Lu He,Samaneh Omranian,Susan McRoy,Kai Zheng
DOI: https://doi.org/10.1101/2024.03.19.24304544
2024-03-20
Abstract:Health-related social media data generated by patients and the public provide valuable insights into patient experiences and opinions toward health issues such as vaccination and medical treatments. Using Natural Language Processing (NLP) methods to analyze such data, however, often requires high-quality annotations that are difficult to obtain. The recent emergence of Large Language Models (LLMs) such as the Generative Pre-trained Transformers (GPTs) has shown promising performance on a variety of NLP tasks in the health domain with little to no annotated data. However, their potential in analyzing health-related social media data remains underexplored. In this paper, we report empirical evaluations of LLMs (GPT-3.5-Turbo, FLAN-T5, and BERT-based models) on a common NLP task of health-related social media data: sentiment analysis for identifying opinions toward health issues. We explored how different prompting and fine-tuning strategies affect the performance of LLMs on social media datasets across diverse health topics, including Healthcare Reform, vaccination, mask wearing, and healthcare service quality. We found that LLMs outperformed VADER, a widely used off-the-shelf sentiment analysis tool, but are far from being able to produce accurate sentiment labels. However, their performance can be improved by data-specific prompts with information about the context, task, and targets. The highest performing LLMs are BERT-based models that were fine-tuned on aggregated data. We provided practical tips for researchers to use LLMs on health-related social media data for optimal outcomes. We also discuss future work needed to continue to improve the performance of LLMs for analyzing health-related social media data with minimal annotations.
Health Informatics
What problem does this paper attempt to address?

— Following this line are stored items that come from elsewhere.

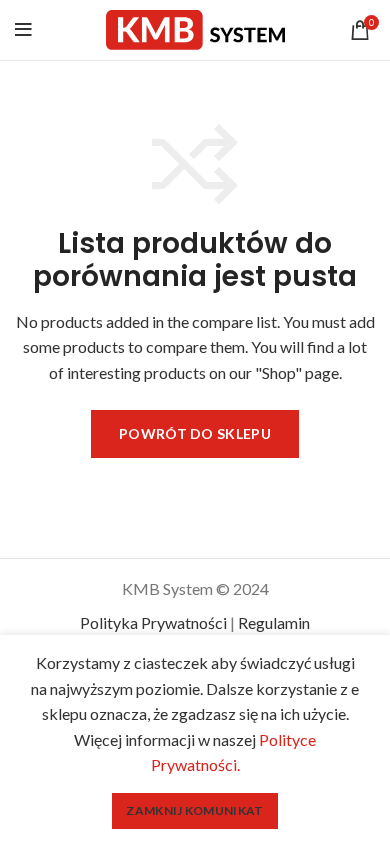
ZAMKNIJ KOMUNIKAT (194, 810)
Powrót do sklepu (195, 433)
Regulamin (274, 622)
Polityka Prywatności (153, 622)
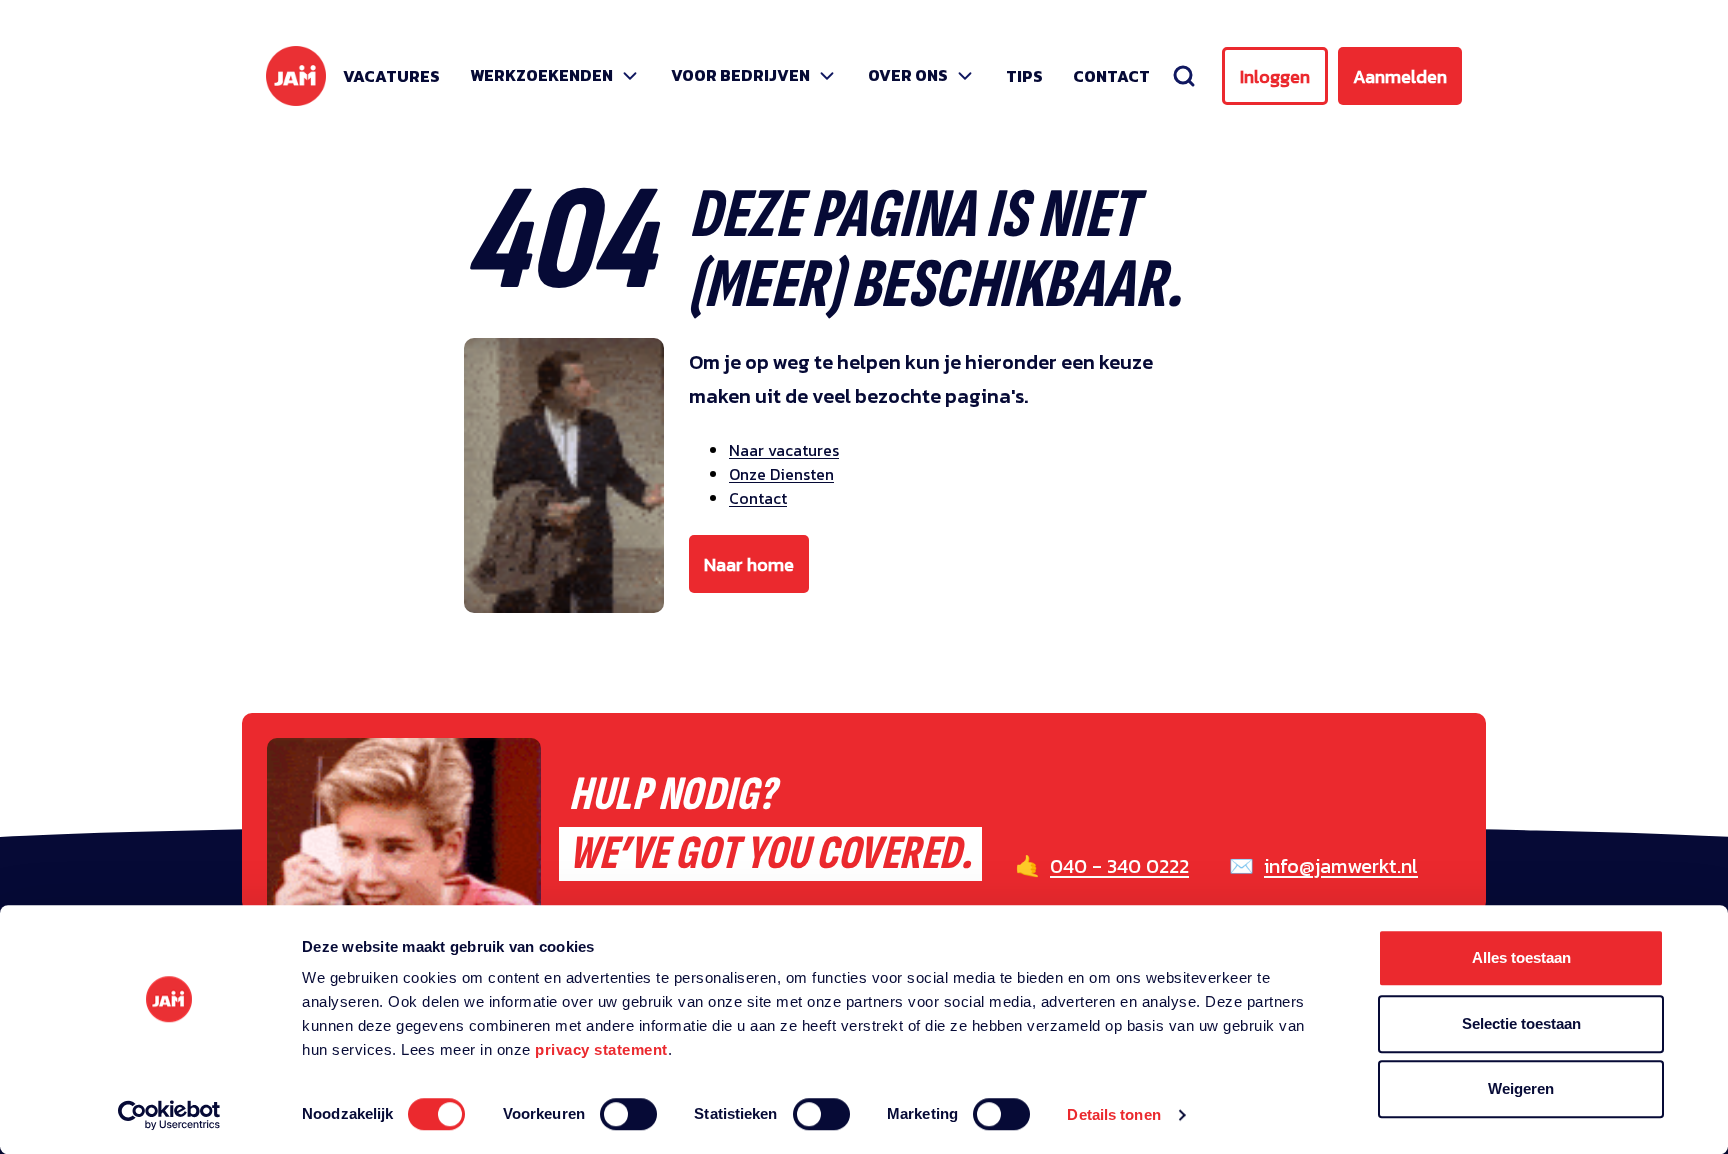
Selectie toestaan (1521, 1023)
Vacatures (391, 76)
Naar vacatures (784, 450)
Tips (1024, 76)
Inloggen (1275, 76)
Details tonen (1113, 1114)
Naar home (749, 564)
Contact (1111, 76)
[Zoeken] (1184, 76)
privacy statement (601, 1049)
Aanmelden (1400, 76)
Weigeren (1521, 1088)
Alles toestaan (1521, 957)
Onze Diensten (781, 474)
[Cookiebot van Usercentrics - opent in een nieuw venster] (169, 1115)
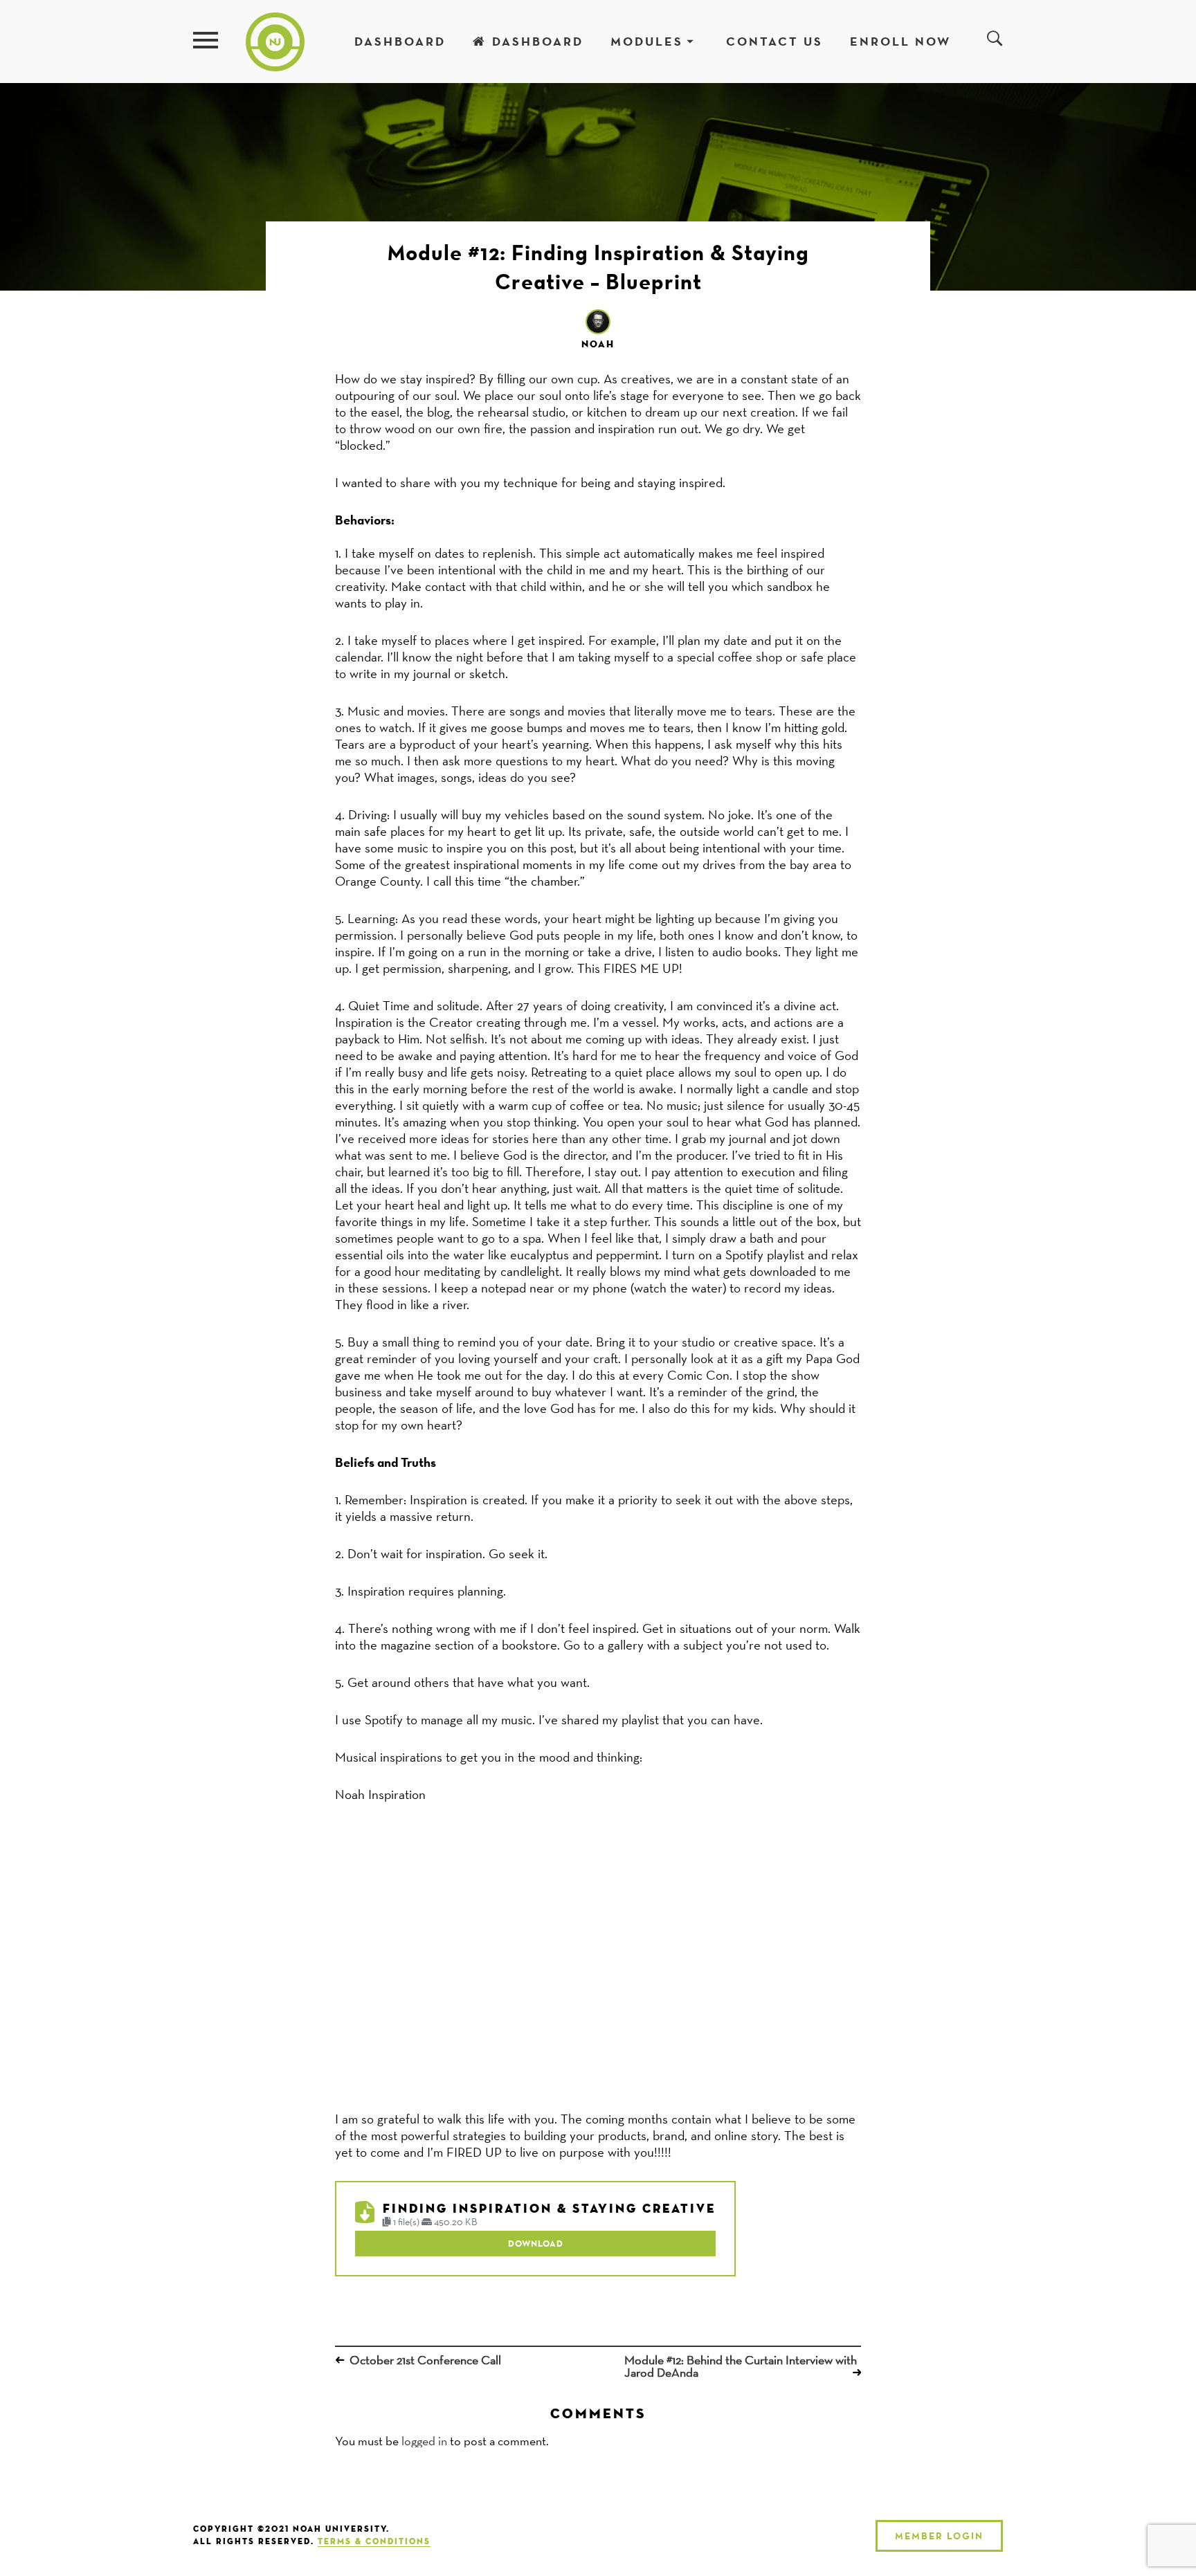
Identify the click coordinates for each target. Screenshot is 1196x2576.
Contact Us (774, 41)
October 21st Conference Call (425, 2360)
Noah (598, 344)
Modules (646, 41)
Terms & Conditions (374, 2542)
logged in (424, 2441)
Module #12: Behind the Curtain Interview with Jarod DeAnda (740, 2366)
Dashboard (400, 41)
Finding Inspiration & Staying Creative (549, 2209)
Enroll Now (900, 41)
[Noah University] (275, 40)
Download (535, 2243)
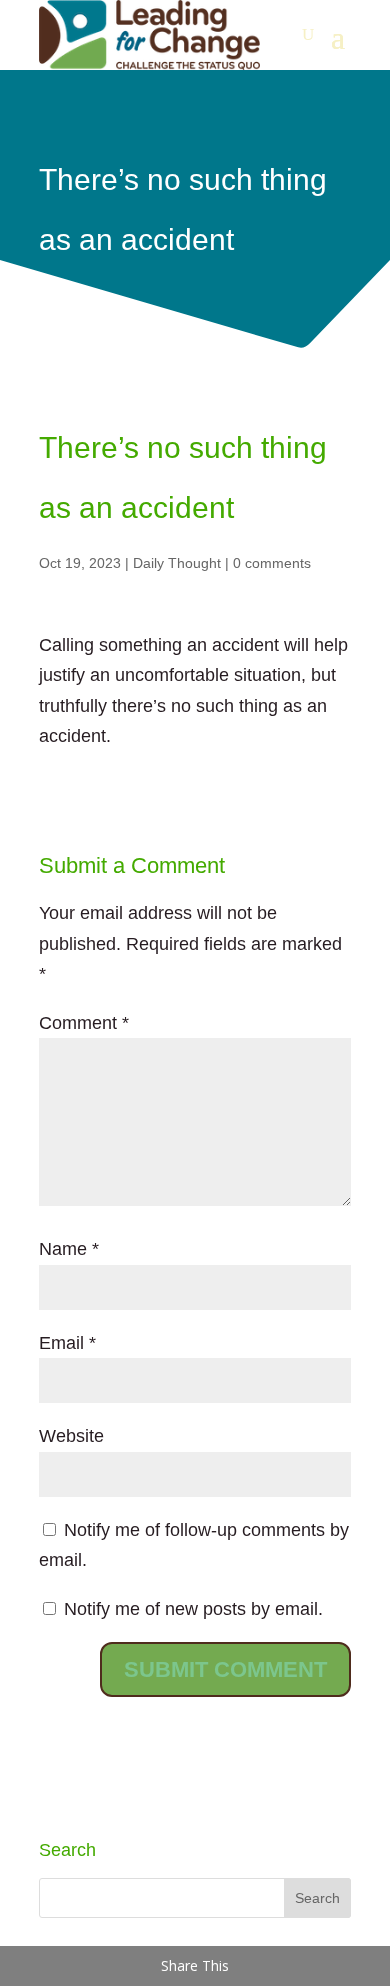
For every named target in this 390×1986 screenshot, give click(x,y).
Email (67, 1343)
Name (69, 1249)
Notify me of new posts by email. (193, 1609)
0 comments (272, 563)
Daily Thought (177, 563)
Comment (84, 1023)
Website (71, 1436)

This paper focuses on the application and effectiveness of large-scale language models (LLMs) in sentiment analysis of health-related social media data. The researchers evaluated the performance of GPT-3.5-Turbo, FLAN-T5, and BERT-based models in sentiment analysis tasks for identifying health issue viewpoints. They found that LLMs performed better than the commonly used off-the-shelf tool VADER in certain cases, but accuracy still needs improvement. LLMs can be enhanced by specific data prompts and fine-tuning strategies, such as providing context, task, and objective information. After fine-tuning the BERT base model on aggregated data, it demonstrated the best performance. The paper points out that health data on social media provides valuable patient experiences and perspectives on health issues, but analyzing this data using natural language processing (NLP) often requires high-quality annotated data, which is difficult to obtain. Although LLMs have shown potential in various NLP tasks with little or no annotated data, their potential in analyzing health-related social media data has not been fully explored. The researchers conducted multiple experiments, including zero-shot and few-shot settings, to compare the effects of different prompts and fine-tuning methods on LLMs' performance. The experiments showed that although LLMs outperformed VADER on some datasets, their accuracy in inferring sentiment towards health topics is still insufficient. LLMs' performance significantly improved with data-specific prompts. Additionally, the study found that the BERT-based model performed the best after fine-tuning on integrated data. The paper also discusses future work on how to further improve LLMs' performance in analyzing health-related social media data, especially in limited annotated data scenarios. Overall, this work provides practical recommendations for researchers to optimize the application of LLMs in this field and emphasizes the need for further research to overcome challenges in analyzing such data.